:: Articolo

È molto importante che vi ricordiate di ritirare dentro casa la ciotola prima che il sole cali, altrimenti l’umidità vanificherà i vostri sforzi.
Emma mi guardava e diceva che finalmente aveva un fratellino, visto che pensavo prima a portare al sole lui che alla sua colazione. La spiritosa. In tre o quattro giorni (a seconda di quanto fa caldo) la salsa dovrebbe scurirsi progressivamente; sarà pronta quando sarà di un rosso quasi vinoso e molto densa, quasi modellabile come la plastilina.
Quando avrete raggiunto la consistenza giusta viene la parte divertente: mettete il vostro concentrato in un piatto, aggiungete un po’ d’olio, lavatevi bene le mani e manipolate la pasta per un po’ cercando di fargli assorbire bene l’olio. Alla fine modellatela a formare una sfera cercando di renderla più compatta possibile e di non far formare bolle d’aria all’interno, poi mettetela in un barattolo sterilizzato.

::::
:: Dati di partenza

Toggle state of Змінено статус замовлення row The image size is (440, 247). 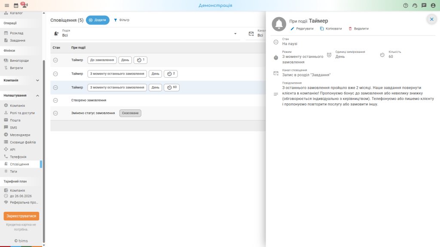55,113
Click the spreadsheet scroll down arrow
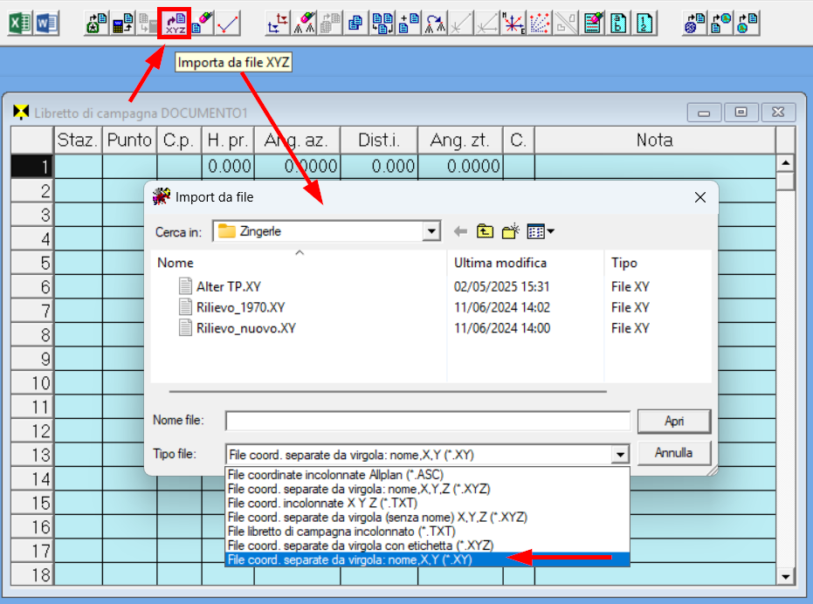This screenshot has height=604, width=813. pyautogui.click(x=786, y=577)
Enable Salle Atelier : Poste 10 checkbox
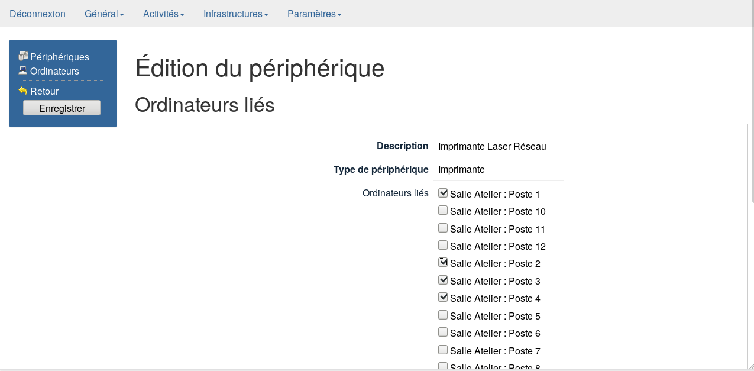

::::

● Istruzioni
1. Rispondi a queste domande sul testo sul concentrato, una per riga, con le stesse lettere:
(a) Entro quando bisogna ritirare la ciotola dentro casa?
(b) In quanti giorni la salsa dovrebbe scurirsi?
(c) Dove va messa la sfera di pasta alla fine?
2. Riporta parola per parola il passo del testo sul concentrato che comincia con "È molto importante" e finisce con "come la plastilina.".
3. Prosegui il testo sul concentrato dal punto in cui si ferma.

● Risposte ai compiti
1.
(a) Prima che il sole cali.
(b) In tre o quattro giorni, a seconda di quanto fa caldo.
(c) In un barattolo sterilizzato.

2.
È molto importante che vi ricordiate di ritirare dentro casa la ciotola prima che il sole cali, altrimenti l’umidità vanificherà i vostri sforzi.
Emma mi guardava e diceva che finalmente aveva un fratellino, visto che pensavo prima a portare al sole lui che alla sua colazione. La spiritosa. In tre o quattro giorni (a seconda di quanto fa caldo) la salsa dovrebbe scurirsi progressivamente; sarà pronta quando sarà di un rosso quasi vinoso e molto densa, quasi modellabile come la plastilina.

3.
La quantità di sale dovrebbe essere sufficiente a rendere la conserva inattaccabile dalle muffe; c’è chi aggiunge olio o sale a coprire per un’ulteriore protezione, altri poggiano sulla superficie un sacchetto di cotone oliato pieno di sale grosso, altri ancora foglie di alloro. Io sto provando a tenerlo così com’è (giusto una fogliolina di alloro sopra) visto che asciugandosi il sale si è concentrato molto. Poi vi aggiornerò sulla situazione!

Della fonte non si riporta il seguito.